Fig 4. Five-class ranking performance analysis
Figure 5
The figure 5 represents the performance ratio with respect to the change in the number of classes and the size of the data set. The figure contains six subplots, one for each classifier. Each subplot has two lines; one line shows the performance relationship between the three-class classification and the binary class on different sizes of data sets.
Another line represents the performance relationship between the five-class and three-class classification on different sizes of data sets.. We have found that traditional classifiers have a constant rate of change. For traditional classifiers, rate of change is independent of the size of the data set. We cannot comment on the behavior of deep learning models with respect to change in numerical classes and dataset size due to variable pattern in rate of change.

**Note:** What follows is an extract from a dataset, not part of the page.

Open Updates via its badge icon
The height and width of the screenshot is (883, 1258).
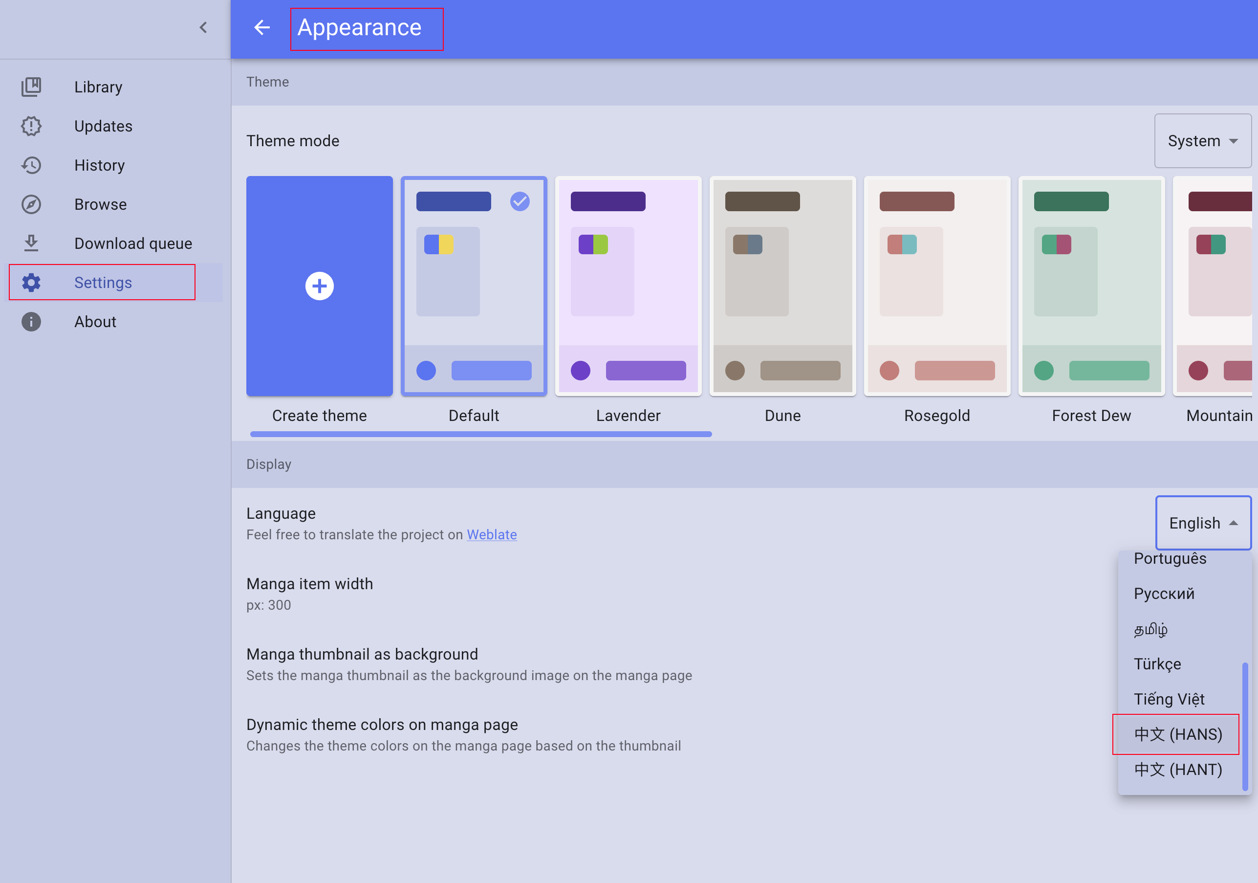tap(31, 126)
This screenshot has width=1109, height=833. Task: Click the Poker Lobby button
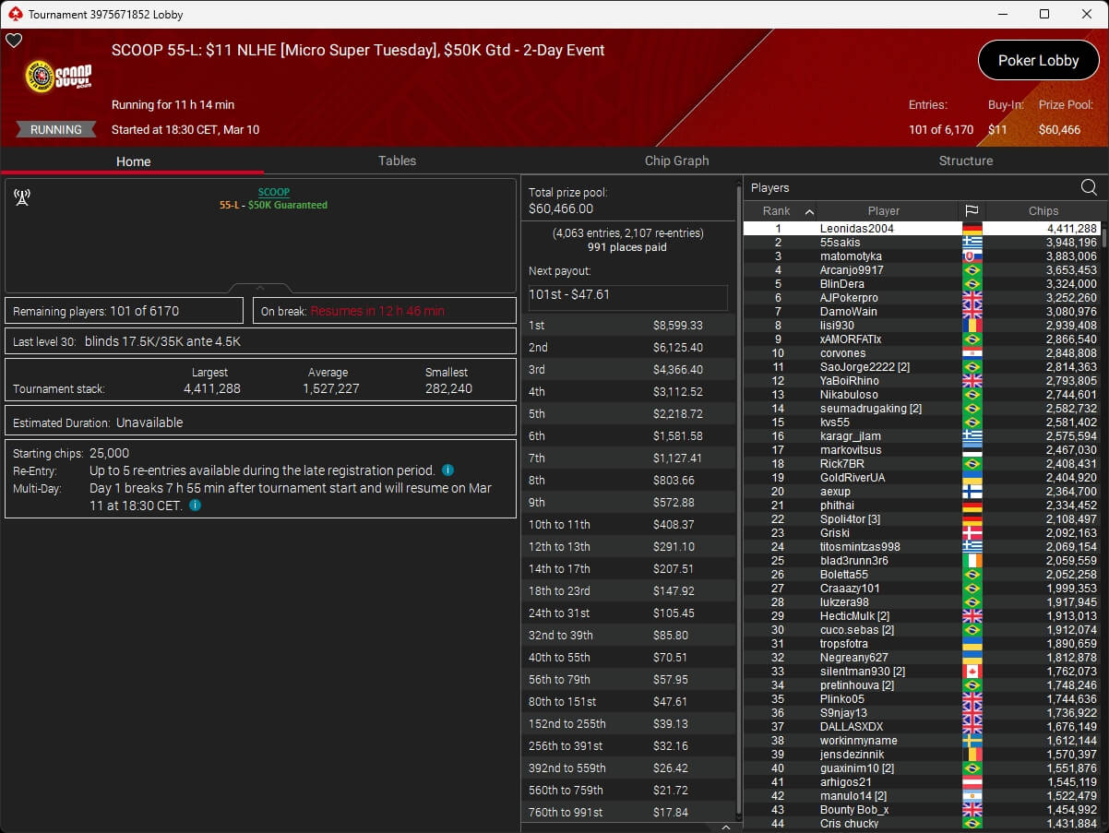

In addition to the experimental analysis mentioned above, we have analyzed misclassified text data. We found interesting observations that affected the classification.
Sarcastic words: –
Customers wrote sarcastic reviews about the products. They have given the rating 1 O 2, but they used a lot of positive polarity words. For instance, a client rated 1 and wrote the following review: “¡Oh! What a fantastic charger I have !! ”. The classifier got confused with these kinds of polarity words and phrases.
Use of high polarity words: –
Clients have given an average rating (3) but they used very polarized words in their reviews. For instance, Fantastic, tremendous, notable, pathetic, etc.
Use of weird words: –
Having a dataset of size 3.6M, we still find many uncommon words, that affected the performance of the classification. Spelling errors, acronyms, short form words used by reviewers are also important factors.
5. Final note
We have analyzed the performance of traditional machine learning and deep learning models with different sizes of data sets and the number of the target class.
We have found that traditional classifiers can learn better than deep learning classifiers if the data set is small.. With the increase in the size of the dataset, deep learning models get a performance boost.
We have investigated the rate of change in the performance of the binary to three classes Y three classes to five classes problem with variable dataset size.
We have used Hard deep learning library for experimentation. Python results and scripts are available at the following link: GitHub link.
The media shown in this article is not the property of DataPeaker and is used at the author's discretion.